(Beginning of PROVIDED DATA)

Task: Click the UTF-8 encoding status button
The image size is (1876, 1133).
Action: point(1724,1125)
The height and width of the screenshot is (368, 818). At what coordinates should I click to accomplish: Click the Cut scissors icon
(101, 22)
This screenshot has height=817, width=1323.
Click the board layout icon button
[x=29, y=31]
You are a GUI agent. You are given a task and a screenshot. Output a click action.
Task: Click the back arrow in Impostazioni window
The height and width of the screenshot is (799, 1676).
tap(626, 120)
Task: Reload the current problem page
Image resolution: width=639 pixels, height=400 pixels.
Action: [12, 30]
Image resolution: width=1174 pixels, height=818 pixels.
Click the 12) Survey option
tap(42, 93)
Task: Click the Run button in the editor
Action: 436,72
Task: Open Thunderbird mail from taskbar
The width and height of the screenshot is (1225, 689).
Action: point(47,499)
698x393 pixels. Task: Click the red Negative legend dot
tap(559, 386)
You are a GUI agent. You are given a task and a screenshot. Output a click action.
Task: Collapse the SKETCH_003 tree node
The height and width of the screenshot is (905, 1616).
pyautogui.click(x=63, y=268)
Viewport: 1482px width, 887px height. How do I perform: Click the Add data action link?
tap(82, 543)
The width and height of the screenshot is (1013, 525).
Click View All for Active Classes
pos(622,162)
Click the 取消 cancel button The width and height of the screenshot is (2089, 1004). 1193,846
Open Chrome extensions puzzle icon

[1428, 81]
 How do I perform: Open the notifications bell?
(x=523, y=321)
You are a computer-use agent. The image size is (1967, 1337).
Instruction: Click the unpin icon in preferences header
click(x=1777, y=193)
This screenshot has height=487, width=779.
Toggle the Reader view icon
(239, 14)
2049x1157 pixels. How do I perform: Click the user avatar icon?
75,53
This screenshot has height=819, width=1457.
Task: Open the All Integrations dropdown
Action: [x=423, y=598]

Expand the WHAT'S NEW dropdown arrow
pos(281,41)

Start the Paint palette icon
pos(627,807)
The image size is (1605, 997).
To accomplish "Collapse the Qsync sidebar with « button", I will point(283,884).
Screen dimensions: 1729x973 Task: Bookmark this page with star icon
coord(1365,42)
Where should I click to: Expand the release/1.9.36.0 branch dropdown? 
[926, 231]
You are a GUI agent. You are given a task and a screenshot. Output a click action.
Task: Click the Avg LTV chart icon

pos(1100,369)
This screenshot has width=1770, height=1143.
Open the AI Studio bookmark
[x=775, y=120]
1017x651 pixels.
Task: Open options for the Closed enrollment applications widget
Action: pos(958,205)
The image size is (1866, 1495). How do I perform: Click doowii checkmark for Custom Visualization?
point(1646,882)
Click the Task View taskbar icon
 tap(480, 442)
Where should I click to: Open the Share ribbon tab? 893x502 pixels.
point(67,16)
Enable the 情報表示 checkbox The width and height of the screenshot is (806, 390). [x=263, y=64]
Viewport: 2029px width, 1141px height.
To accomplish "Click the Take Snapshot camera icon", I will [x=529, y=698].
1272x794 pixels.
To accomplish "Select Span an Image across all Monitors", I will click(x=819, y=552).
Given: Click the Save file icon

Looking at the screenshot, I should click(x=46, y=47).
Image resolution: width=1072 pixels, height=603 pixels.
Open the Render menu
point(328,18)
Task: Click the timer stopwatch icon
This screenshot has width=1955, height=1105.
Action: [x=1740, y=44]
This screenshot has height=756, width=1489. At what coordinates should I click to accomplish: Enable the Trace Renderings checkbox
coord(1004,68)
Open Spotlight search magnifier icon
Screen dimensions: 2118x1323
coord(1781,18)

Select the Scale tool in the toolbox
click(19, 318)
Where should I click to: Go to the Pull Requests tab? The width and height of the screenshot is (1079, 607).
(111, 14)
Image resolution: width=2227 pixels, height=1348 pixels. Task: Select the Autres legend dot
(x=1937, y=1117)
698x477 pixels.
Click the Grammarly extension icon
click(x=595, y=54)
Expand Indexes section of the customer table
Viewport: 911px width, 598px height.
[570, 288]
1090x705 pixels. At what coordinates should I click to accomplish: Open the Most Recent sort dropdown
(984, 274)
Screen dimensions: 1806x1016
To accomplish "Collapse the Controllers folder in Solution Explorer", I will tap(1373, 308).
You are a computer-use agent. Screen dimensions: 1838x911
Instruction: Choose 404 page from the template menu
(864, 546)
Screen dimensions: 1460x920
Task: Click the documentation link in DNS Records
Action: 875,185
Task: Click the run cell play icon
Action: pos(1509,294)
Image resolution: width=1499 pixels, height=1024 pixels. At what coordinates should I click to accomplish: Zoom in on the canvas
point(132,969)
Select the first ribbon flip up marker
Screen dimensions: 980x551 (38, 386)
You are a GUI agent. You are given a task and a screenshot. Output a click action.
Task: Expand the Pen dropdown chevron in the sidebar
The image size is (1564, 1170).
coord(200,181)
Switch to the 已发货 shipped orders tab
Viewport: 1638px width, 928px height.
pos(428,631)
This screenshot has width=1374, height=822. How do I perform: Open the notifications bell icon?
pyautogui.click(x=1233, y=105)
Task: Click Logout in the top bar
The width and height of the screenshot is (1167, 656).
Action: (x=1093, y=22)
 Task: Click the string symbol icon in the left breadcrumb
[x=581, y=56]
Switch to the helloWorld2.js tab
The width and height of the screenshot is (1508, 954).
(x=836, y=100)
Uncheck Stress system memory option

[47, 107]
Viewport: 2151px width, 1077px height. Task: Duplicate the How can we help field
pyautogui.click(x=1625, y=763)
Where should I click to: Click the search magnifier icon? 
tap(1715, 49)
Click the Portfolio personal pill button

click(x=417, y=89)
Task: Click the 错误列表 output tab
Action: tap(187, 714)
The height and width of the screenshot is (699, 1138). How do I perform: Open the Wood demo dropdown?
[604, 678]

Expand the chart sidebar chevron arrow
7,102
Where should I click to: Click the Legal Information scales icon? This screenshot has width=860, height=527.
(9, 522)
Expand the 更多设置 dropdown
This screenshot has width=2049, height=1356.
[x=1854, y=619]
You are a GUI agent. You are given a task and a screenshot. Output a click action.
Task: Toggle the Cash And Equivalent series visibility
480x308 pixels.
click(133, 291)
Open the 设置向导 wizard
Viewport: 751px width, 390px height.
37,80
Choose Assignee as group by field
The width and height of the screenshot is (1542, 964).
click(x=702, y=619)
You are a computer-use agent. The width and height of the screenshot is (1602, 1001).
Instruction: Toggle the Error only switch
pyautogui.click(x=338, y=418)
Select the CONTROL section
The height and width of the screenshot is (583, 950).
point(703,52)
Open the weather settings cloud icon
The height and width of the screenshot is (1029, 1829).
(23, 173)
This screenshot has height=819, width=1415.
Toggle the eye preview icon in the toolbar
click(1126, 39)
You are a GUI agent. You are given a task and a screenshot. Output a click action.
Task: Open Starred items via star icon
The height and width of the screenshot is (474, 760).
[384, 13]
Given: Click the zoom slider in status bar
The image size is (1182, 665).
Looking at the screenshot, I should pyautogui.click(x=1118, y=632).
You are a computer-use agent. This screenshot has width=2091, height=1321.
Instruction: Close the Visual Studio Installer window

(End of PROVIDED DATA)

Copy only the lines in the listing that contain "window".

REPLY.
Task: Click the back arrow in Impostazioni window
Instruction: Close the Visual Studio Installer window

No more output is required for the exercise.